All that is needed is an exact copy of the lines from the beginning of the data below through the line containing "Click the 序号 column header", minus the pictures.
════════
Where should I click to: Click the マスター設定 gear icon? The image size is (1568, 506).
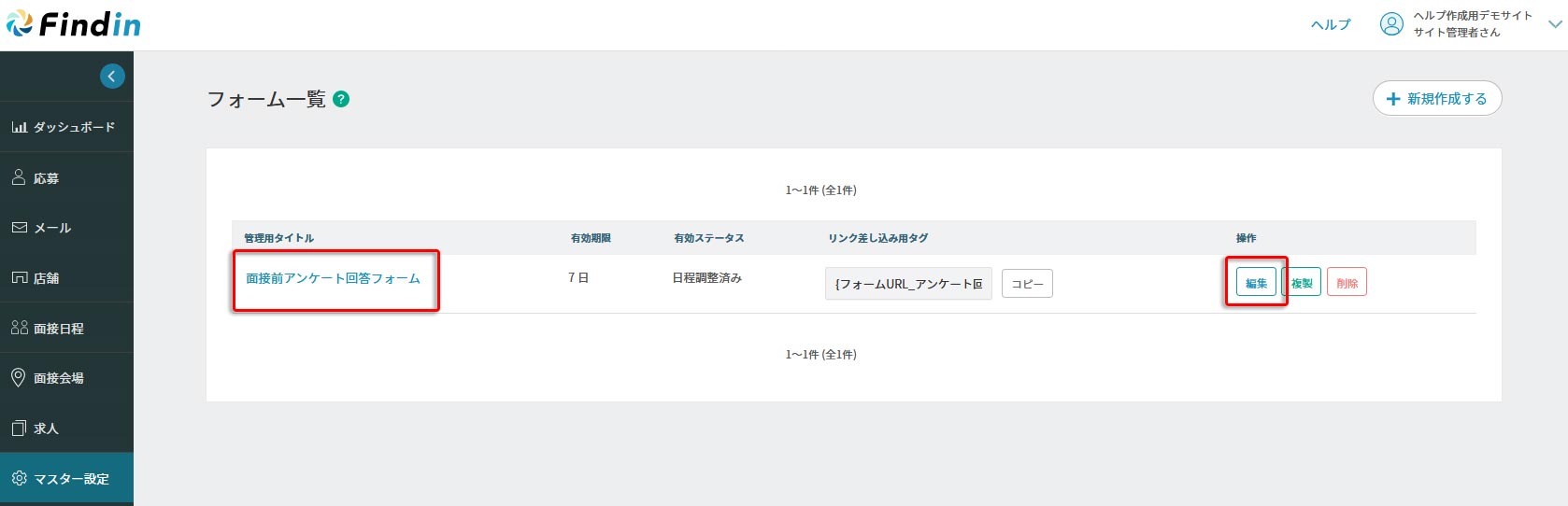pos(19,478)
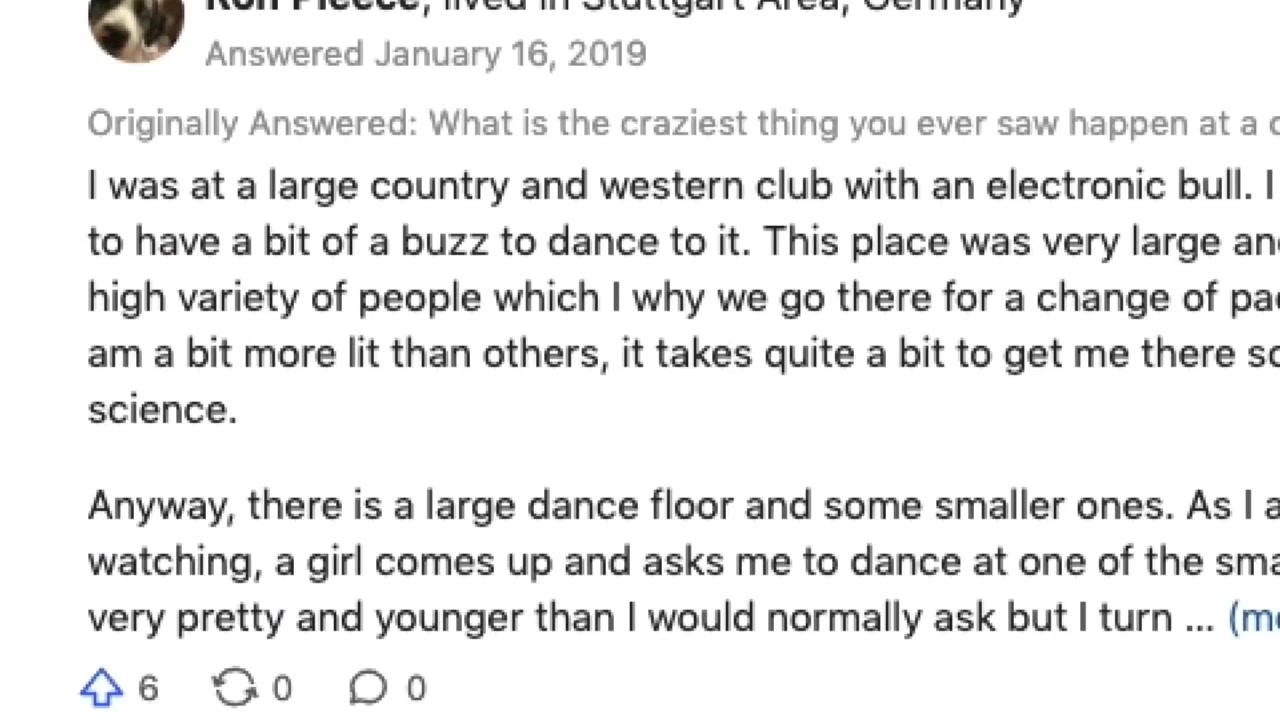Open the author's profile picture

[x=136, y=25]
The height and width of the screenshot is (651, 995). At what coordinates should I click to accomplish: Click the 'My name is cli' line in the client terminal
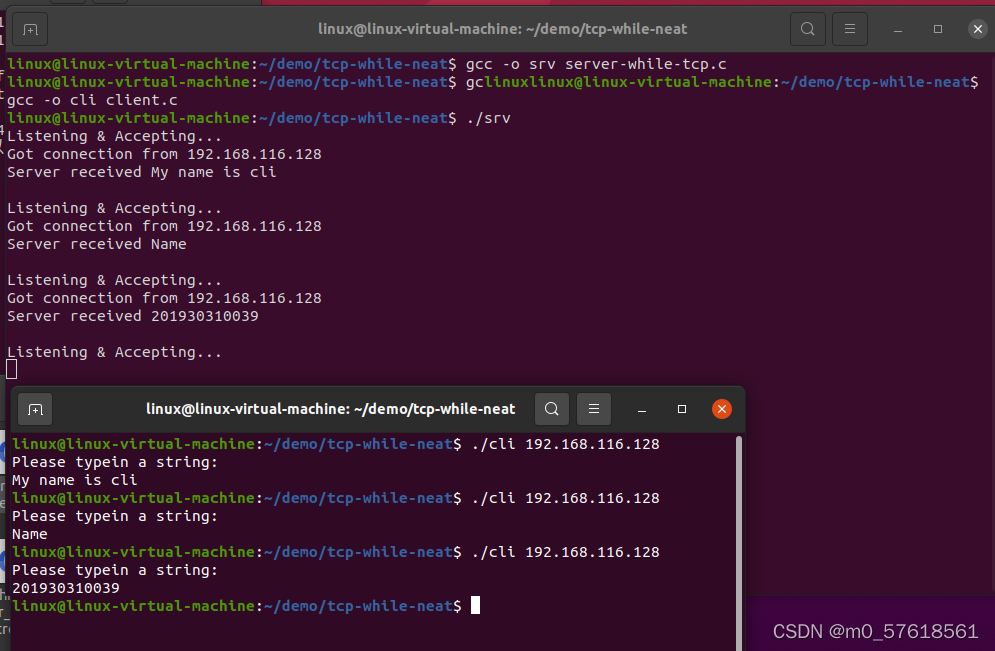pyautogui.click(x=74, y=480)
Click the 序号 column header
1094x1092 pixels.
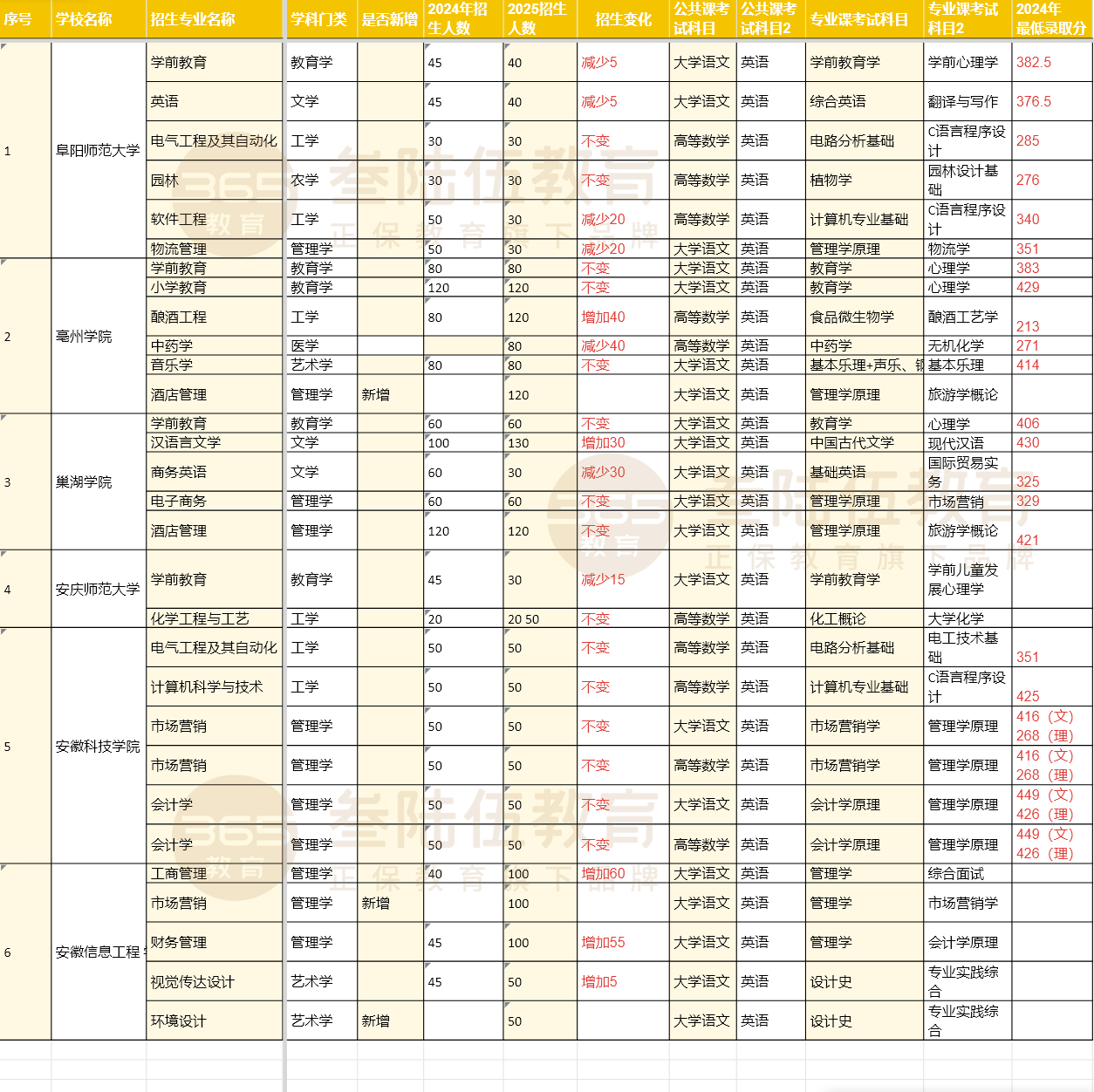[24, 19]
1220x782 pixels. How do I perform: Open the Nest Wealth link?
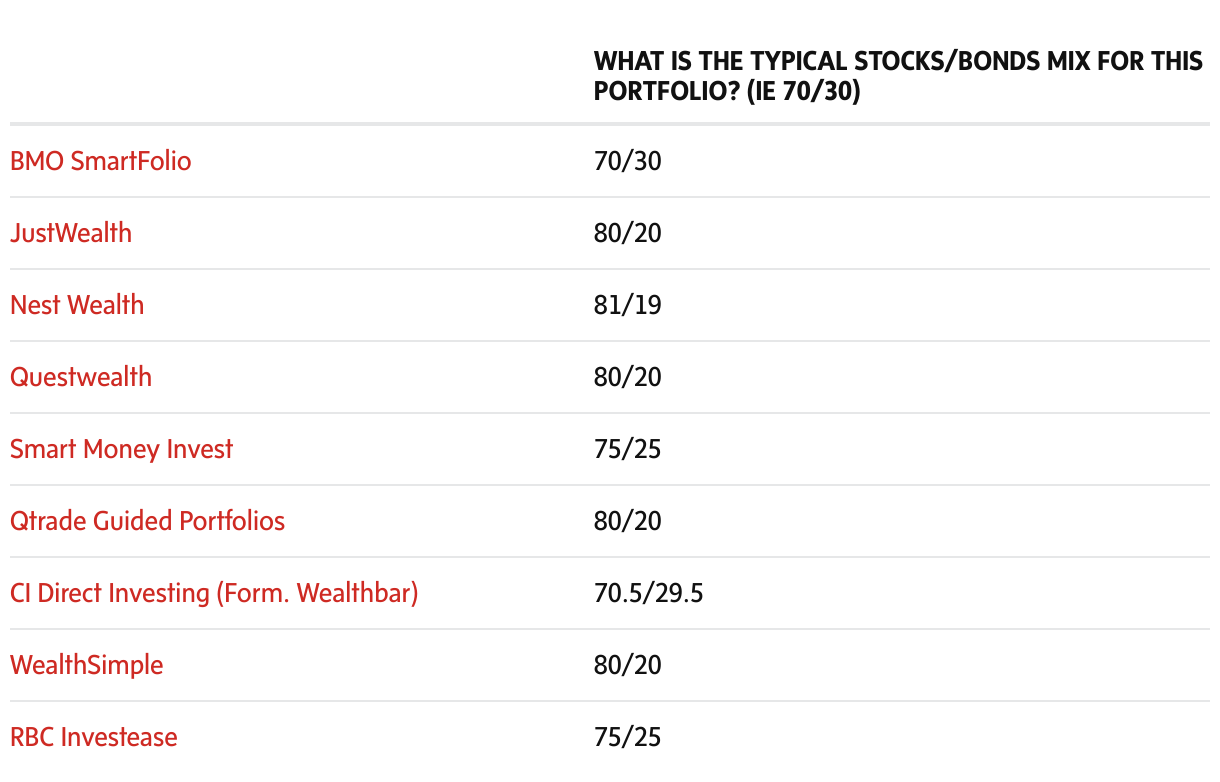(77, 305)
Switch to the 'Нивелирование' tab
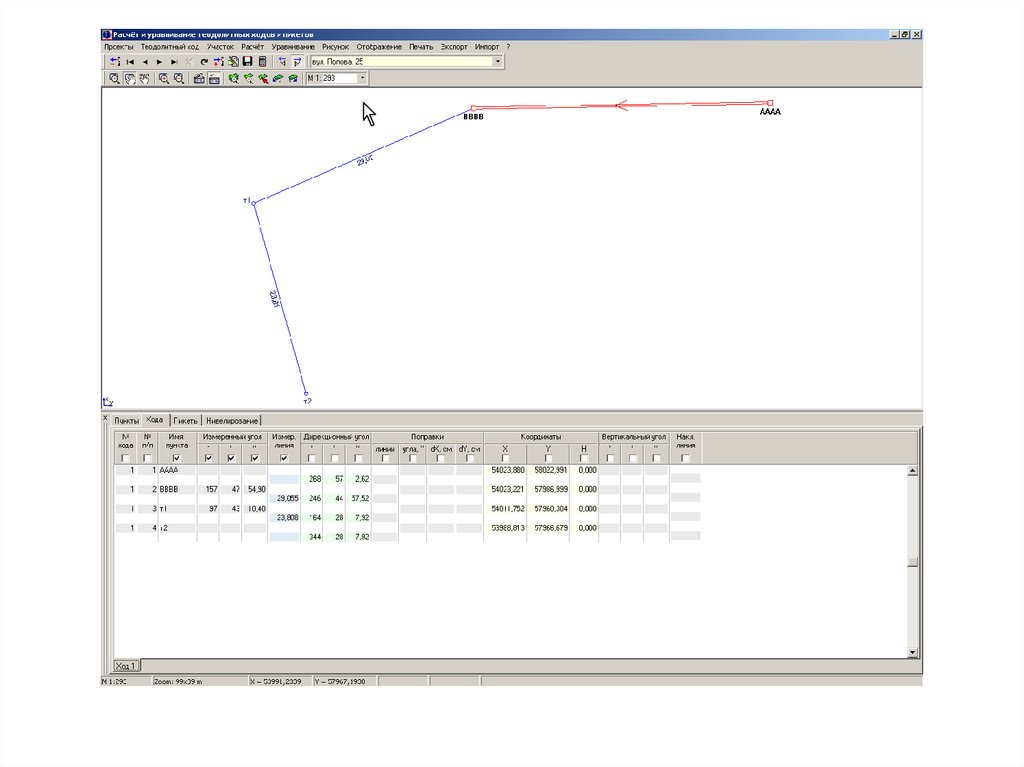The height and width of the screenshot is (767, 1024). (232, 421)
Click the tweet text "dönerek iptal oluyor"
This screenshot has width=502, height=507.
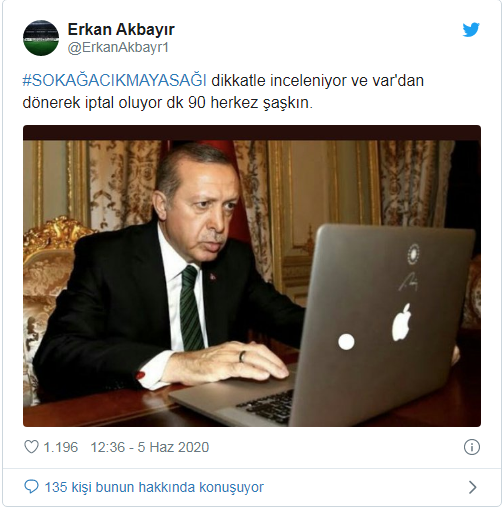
════════
#### [Response to this task]
Where should I click to: Click the マスター設定 gear icon? The image size is (1568, 506).
pos(19,478)
Open the author's profile picture

[x=136, y=25]
The height and width of the screenshot is (651, 995). At what coordinates should I click to accomplish: Click the 'My name is cli' line in the client terminal
pyautogui.click(x=74, y=480)
Click the 序号 column header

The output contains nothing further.